Todo es un desconcierto apabullante, vertiginoso, confuso. Muy confuso. Cada día, a todas las horas del día nos hacen sabedores de cientos de atrocidades de toda índole, de situaciones alarmantes y dolorosas, de abismos a donde nos llevan sin saber muy bien cuál es nuestro lugar. El genocidio en Gaza humilla a toda la humanidad más allá del hundimiento moral de sus sangrientos ejecutores. Sangrientos y algo más. La guerra en Ucrania se extiende y alarga de un modo ignominioso y cruel. La escalada fronteriza entre Camboya y Tailandia augura un nuevo foco con consecuencias imprevisibles. La tensión nuclear entre Cachemira y Pakistán abre ese apocalipsis nuclear temido y –por desgracia– admitido por el grueso de la población mundial sin más signo visible que la resignación. Estados Unidos y Rusia se han amenazado ya con sus ojivas nucleares y submarinos de igual condición. Hay más.
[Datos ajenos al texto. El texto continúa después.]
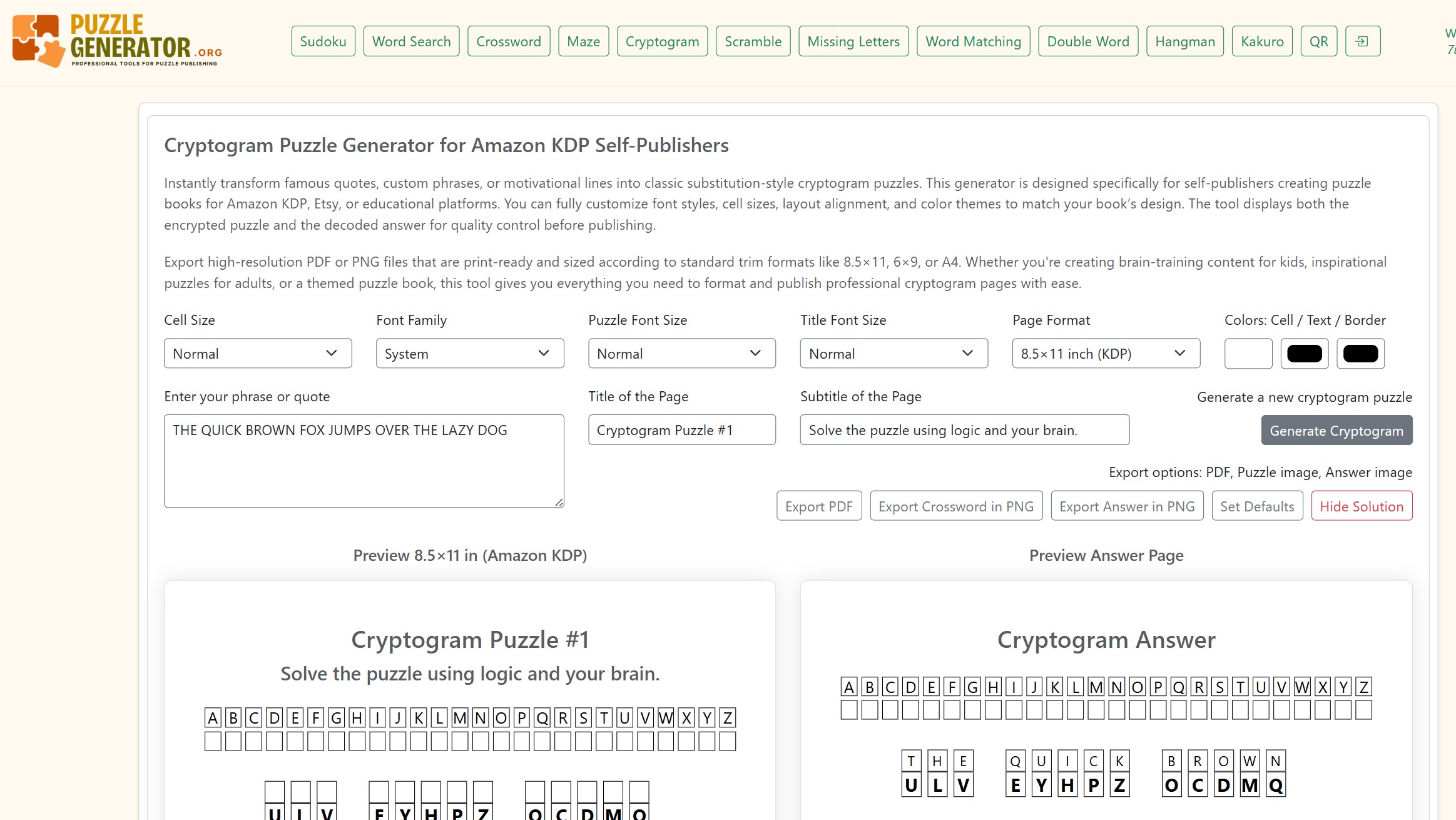The width and height of the screenshot is (1456, 820).
Task: Switch to the Crossword generator
Action: [x=508, y=41]
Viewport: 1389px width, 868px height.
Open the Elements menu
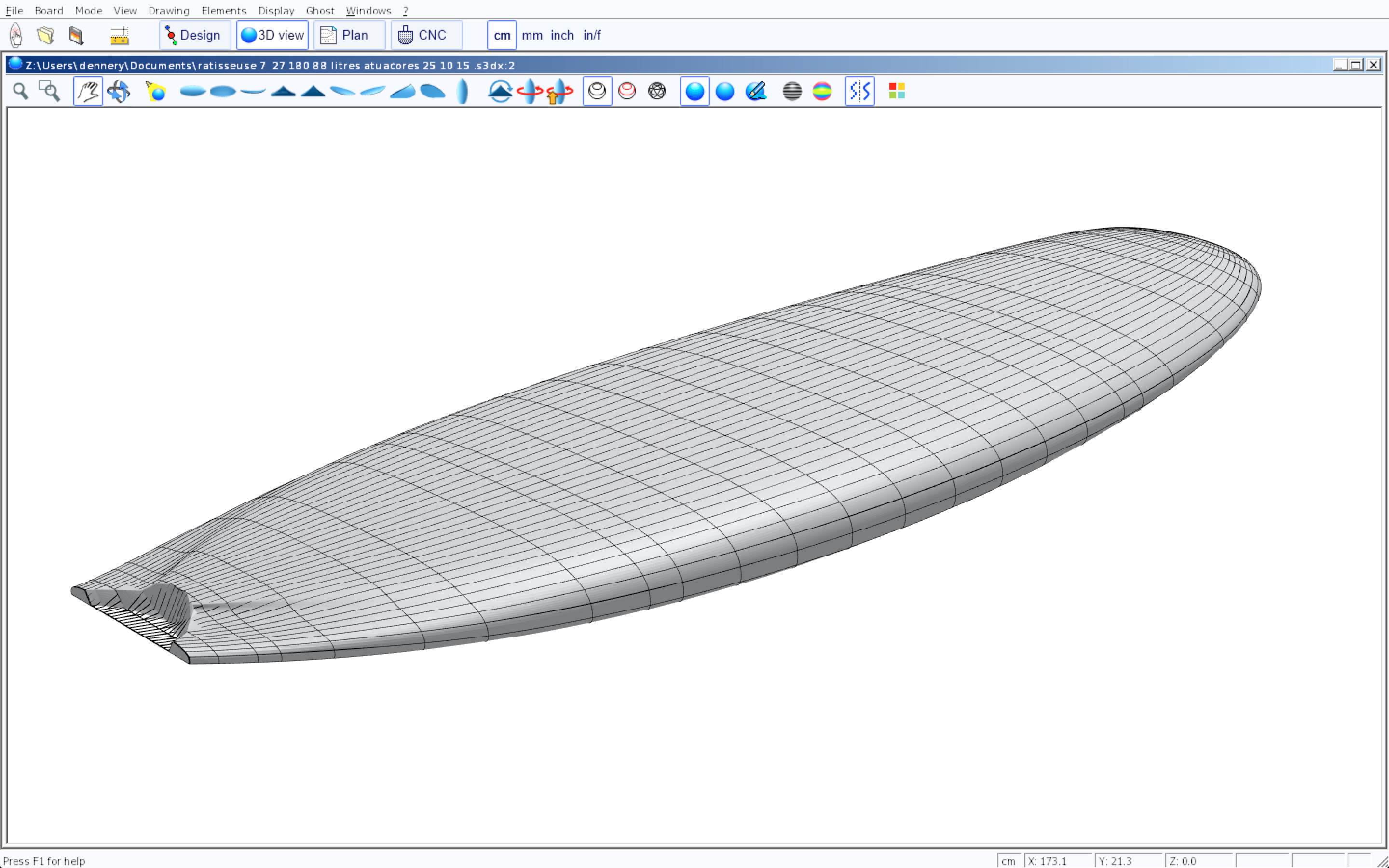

La guerra de Yemen es una prolongada agonía que cuenta ya con 233.000 muertos que quizá, no supieron nunca por qué morían. Todo terrible, todo muy triste. Evidentemente, sí. Son muchos –más que nunca– los lugares desde los que se nos da cuenta de estos hechos de un modo apabullante y voraz, sin dejar un átomo de tiempo a la reflexión serena. Digerimos todo esto como algo dado con lo que hay que convivir así y no de otra manera. Las redes sociales, que son un escorpión con cien mil patas, que irrumpe en todos los órdenes de la vida y es capaz de colarse en tu vida personal e íntima sin ninguna consecuencia. En televisión se nos adiestra –ya estamos domados– para soportar una retahíla interminable de anuncios donde se nos induce a comprar cualquier artilugio o servicio peregrino porque así –y no de otro modo– seremos muy felices con nuestros dientes blanquísimos y nuestras casas blindadas. Quizá debamos ir apagando ese televisor. Quizá debamos hacerlo.
Lo grave, eso que es medular y único, es saber dónde queda nuestra vida propia. Si existe o existió alguna vez y en qué plano se encuentra ahora. Desde la vida propia se puede vivir con algún sentido y alegría, se puede vivir realizando un proyecto personal –que es único y valioso– se puede compartir con los otros todo eso que uno es y no es otra cosa que la vida propia. No es algo rebuscado, ni complicado. No es ningún jeroglífico. El jeroglífico y el desvío está en esa atronadora invasión de los teléfonos móviles, tablets, ordenadores, plataformas, podcast, televisores, etcétera, que no nos permiten vivir. Hacen que creamos que vivimos. Nada de eso. Sobrevivimos en una calculada ensoñación donde la vida propia dejó de existir, si existió alguna vez.
Miro un cielo azul, límpido como un mar en calma sobre los riscos de Urbasa. La falda de la montaña conserva ese verdor genuino de la naturaleza virgen, inviolada. Aún. La propia vida se nutre de una mirada como esa, de un paseo por el campo o por el hermoso parque de Yamaguchi. La lectura de un buen libro bajo un árbol, en el rincón favorito de nuestra casa, en el trabajo diario positivo, dador de vida más allá de la engañosa publicidad constante, impertinente e inmoral las veinticuatro horas del día. La vida propia es compartir con los amigos las propias cuitas, una partida de mus o una caminata entre robles, hayas, encinos o a ras de uno mismo. Siempre. Uno mismo.
En este momento, cuando escribo estas líneas, cuando veo desde mi ventana la última cima de Urbasa, ese cielo límpido y azul como el mismo mar en calma, el gobierno israelí ha decido tomar Gaza por la brava –como si no lo hubiera hecho ya– es inminente una invasión en toda regla.
Desde mi propia vida, soy yo sin añadidos. No a todo esto. Pero, a todo en su truculenta totalidad. Es mi propia vida que habla, que se manifiesta. Sigo estando aquí.
La vida propia debe ser el centro de todas las cosas, desde ahí es seguro que vivimos mejor, muy conscientes de todo lo que nos rodea.